A common complaint about sandboxing products is that they are rarely thoroughly documented. In the absence of detailed documentation, it's incredibly hard to gauge how much we can actually trust their security claims. Fortunately, Anthropic has just published a fantastic overview detailing how their various sandbox techniques operate across Claude.ai, Claude Code, and Claude Cowork.
The core strategy involves constraining where and how an AI agent can act using process sandboxes, virtual machines (VMs), strict filesystem boundaries, and robust egress controls. The ultimate goal is to set a hard boundary on what an agent can reach. For instance, if credentials never enter the sandbox in the first place, they simply cannot be exfiltrated—regardless of whether the trigger is a user mistake, a model finding a "creative" unexpected path, or an active attacker.

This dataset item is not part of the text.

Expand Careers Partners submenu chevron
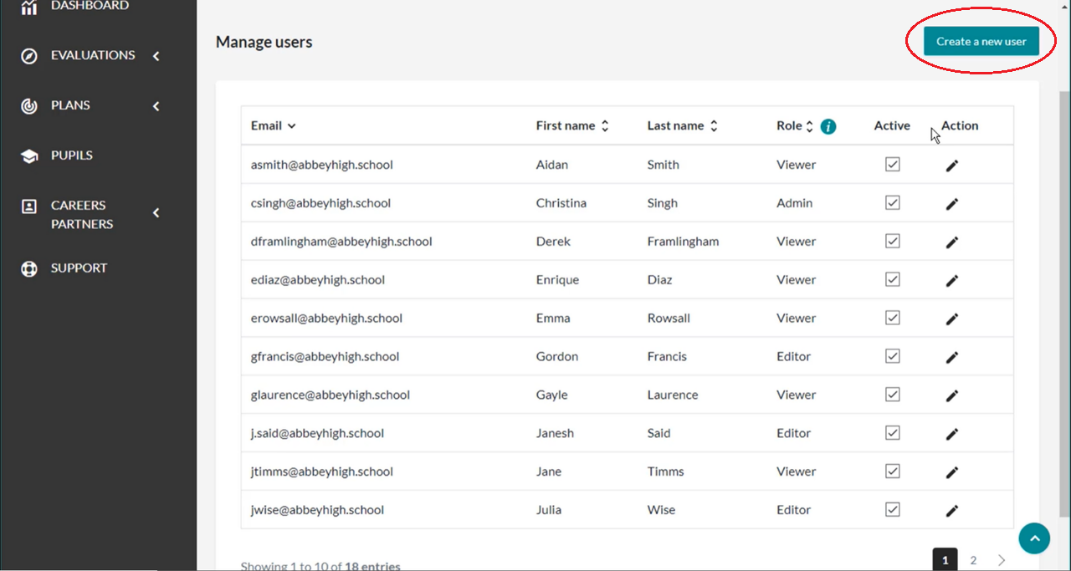Screen dimensions: 1071x571 coord(156,213)
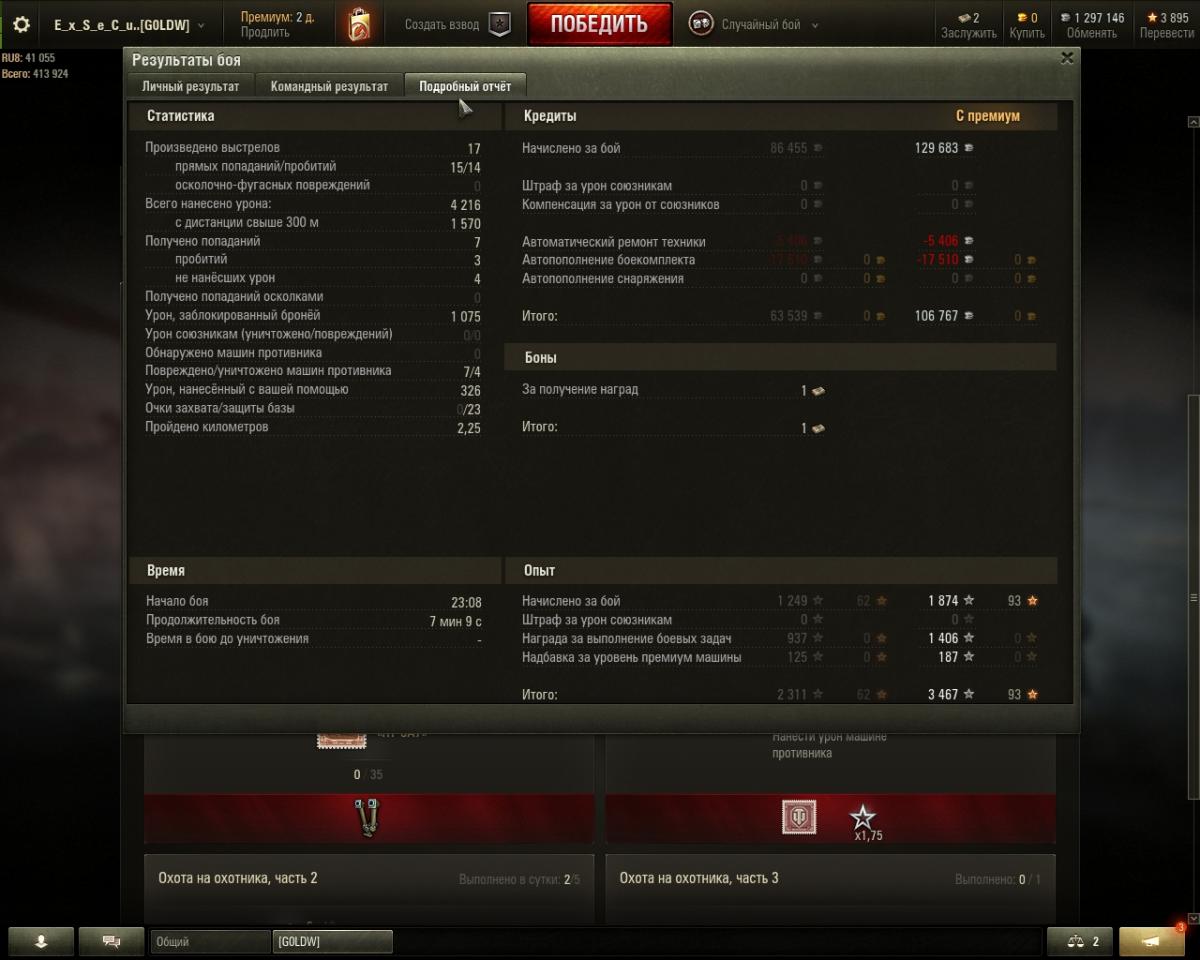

Depending on the execution environment, Anthropic deploys different sandboxing technologies: Claude.ai utilizes gVisor; Claude Code, which runs locally on user machines, relies on Seatbelt on macOS and Bubblewrap on Linux; meanwhile, Claude Cowork operates inside a full virtual machine (using Apple's Virtualization framework on macOS and HCS on Windows).
The documentation is highly informative, sharing valuable retrospective stories on risks they initially missed, such as the api.anthropic.com/v1/files exfiltration vector that was covered in past security discussions. It also serves as a timely reminder to take another look at Anthropic’s open-source srt (Anthropic Sandbox Runtime) tool—a project that has now matured to a level where it is highly practical for developers looking to run secure LLM code execution environments.
[AgentUpdate Depth Analysis] As AI Agents transition from passive conversationalists to active, code-executing operators, runtime security is becoming the ultimate bottleneck for enterprise adoption. Anthropic’s multi-tiered sandboxing matrix—ranging from container-level gVisor to OS-native Seatbelt/Bubblewrap and hardware-assisted hypervisors—sets a gold standard for LLM-native security engineering. By enforcing the principle of "zero-credential entry inside the sandbox," Anthropic elegantly bypasses the threat of unpredictable prompt injections and logic bypasses. For the broader AI Agent ecosystem, this decoupling of decision-making (the model) and action execution (the sandboxed environment) represents a crucial paradigm shift. Tools like Anthropic's open-source Sandbox Runtime (srt) are poised to become foundational infrastructure, ensuring that next-generation autonomous workflows can run securely without compromising host system integrity.